=== Section Start ===
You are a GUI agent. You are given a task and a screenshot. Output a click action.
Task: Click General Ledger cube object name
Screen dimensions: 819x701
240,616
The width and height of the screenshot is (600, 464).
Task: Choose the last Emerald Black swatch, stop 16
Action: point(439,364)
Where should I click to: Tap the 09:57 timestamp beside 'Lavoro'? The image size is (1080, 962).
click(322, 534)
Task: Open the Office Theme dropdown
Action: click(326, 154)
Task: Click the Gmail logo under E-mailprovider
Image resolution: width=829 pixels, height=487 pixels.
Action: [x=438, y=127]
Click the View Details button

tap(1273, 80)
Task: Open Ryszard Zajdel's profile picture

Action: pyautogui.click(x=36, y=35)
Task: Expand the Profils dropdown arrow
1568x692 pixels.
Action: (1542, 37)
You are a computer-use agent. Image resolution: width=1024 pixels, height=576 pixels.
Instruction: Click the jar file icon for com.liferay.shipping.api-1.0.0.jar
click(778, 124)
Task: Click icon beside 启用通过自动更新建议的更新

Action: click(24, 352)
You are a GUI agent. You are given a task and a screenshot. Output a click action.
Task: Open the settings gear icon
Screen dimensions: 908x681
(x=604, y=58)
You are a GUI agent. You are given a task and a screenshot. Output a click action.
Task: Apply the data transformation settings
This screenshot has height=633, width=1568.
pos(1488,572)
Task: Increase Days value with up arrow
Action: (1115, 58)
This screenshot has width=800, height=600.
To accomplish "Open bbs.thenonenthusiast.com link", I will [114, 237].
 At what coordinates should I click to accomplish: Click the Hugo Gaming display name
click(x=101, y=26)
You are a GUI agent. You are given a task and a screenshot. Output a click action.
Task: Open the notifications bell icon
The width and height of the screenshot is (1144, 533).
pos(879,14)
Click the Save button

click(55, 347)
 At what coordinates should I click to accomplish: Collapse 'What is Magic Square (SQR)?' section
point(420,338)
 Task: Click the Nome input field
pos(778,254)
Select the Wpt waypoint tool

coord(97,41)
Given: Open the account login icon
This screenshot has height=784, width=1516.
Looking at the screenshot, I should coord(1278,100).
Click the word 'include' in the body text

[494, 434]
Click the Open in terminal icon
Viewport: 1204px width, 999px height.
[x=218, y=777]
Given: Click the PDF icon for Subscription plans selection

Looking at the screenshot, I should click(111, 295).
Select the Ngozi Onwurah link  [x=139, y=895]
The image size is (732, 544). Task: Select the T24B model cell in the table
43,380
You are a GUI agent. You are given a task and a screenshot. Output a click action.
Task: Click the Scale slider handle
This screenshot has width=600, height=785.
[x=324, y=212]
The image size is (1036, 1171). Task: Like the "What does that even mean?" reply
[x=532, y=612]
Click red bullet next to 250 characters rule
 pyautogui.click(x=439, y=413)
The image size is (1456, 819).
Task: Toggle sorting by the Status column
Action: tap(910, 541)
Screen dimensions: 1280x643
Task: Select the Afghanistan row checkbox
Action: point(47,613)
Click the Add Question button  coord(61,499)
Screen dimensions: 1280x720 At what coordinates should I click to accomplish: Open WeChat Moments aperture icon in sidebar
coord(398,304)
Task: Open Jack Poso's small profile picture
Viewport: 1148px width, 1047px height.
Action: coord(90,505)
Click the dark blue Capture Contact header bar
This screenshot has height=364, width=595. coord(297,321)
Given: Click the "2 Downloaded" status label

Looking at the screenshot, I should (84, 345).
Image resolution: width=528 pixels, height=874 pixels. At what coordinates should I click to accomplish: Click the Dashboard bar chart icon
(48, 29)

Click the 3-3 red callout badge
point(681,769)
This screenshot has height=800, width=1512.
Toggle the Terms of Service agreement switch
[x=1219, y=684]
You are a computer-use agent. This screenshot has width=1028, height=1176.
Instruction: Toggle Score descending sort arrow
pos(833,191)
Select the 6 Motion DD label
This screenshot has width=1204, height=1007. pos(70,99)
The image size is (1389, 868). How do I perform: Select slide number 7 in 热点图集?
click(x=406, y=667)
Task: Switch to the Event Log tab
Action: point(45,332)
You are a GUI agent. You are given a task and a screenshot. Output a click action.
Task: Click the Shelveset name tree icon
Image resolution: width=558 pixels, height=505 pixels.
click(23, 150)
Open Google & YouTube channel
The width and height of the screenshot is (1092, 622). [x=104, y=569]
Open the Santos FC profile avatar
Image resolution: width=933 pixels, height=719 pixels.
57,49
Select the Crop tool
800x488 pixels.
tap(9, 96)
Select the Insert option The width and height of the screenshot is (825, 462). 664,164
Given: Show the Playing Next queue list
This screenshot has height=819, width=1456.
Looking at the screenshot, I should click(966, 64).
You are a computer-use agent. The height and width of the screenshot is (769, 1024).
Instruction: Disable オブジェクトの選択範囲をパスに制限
=== Section End ===
**EXERCISE OBJECTIVE:**
Copy each line in the listing where "settings" appears.

**EXPECTED ANSWER:**
Task: Open the settings gear icon
Task: Apply the data transformation settings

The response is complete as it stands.